- **Given records**
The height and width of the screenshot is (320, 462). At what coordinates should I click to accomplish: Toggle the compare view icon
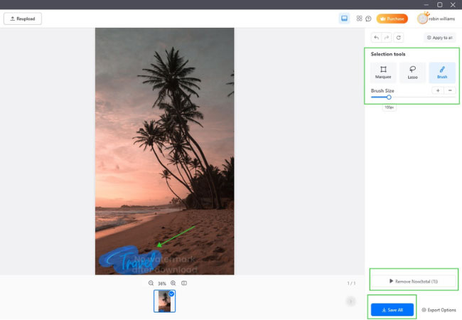pyautogui.click(x=184, y=283)
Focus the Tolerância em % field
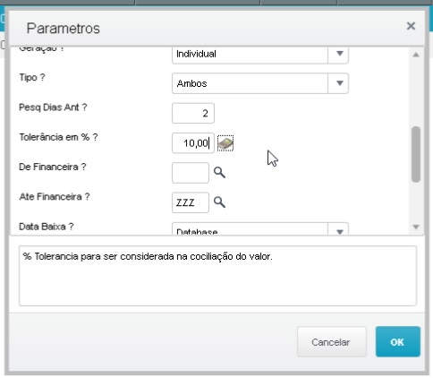Viewport: 433px width, 378px height. (193, 143)
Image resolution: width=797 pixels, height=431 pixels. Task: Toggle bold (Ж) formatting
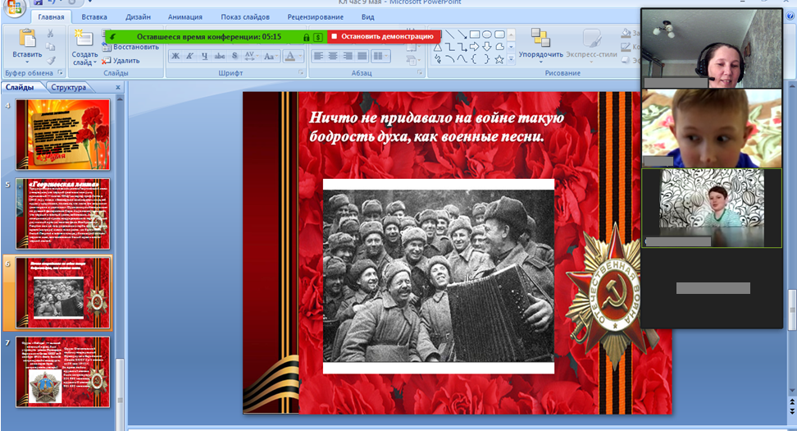pyautogui.click(x=175, y=56)
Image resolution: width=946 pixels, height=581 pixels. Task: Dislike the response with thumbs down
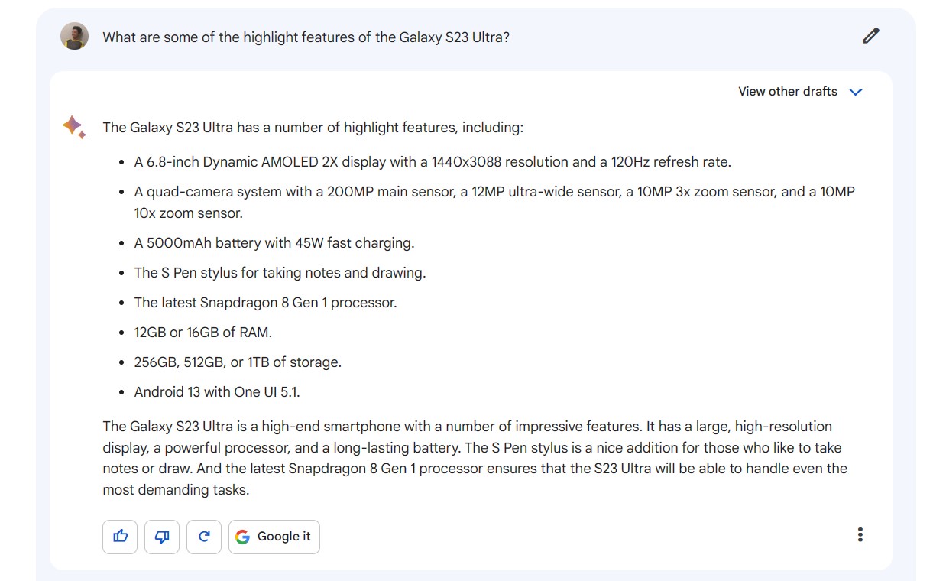tap(162, 537)
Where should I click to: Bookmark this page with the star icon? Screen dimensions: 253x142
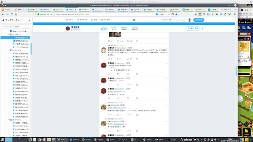tap(176, 14)
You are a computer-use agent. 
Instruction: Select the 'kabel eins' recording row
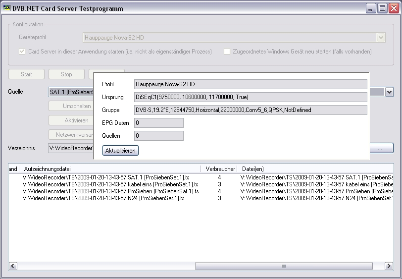(x=110, y=184)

- **Problem to work on**
In your answer, print the entries above exactly, with the pictures left out.

- **Output**
The height and width of the screenshot is (320, 462). At what coordinates should I click to accomplish: Toggle the compare view icon
pyautogui.click(x=184, y=283)
Focus the Tolerância em % field
Viewport: 433px width, 378px height. (193, 143)
Image resolution: width=797 pixels, height=431 pixels. Task: Toggle bold (Ж) formatting
pyautogui.click(x=175, y=56)
Image resolution: width=946 pixels, height=581 pixels. Task: Dislike the response with thumbs down
tap(162, 537)
Where should I click to: Bookmark this page with the star icon? Screen dimensions: 253x142
tap(176, 14)
You are a computer-use agent. 
Instruction: Select the 'kabel eins' recording row
(x=110, y=184)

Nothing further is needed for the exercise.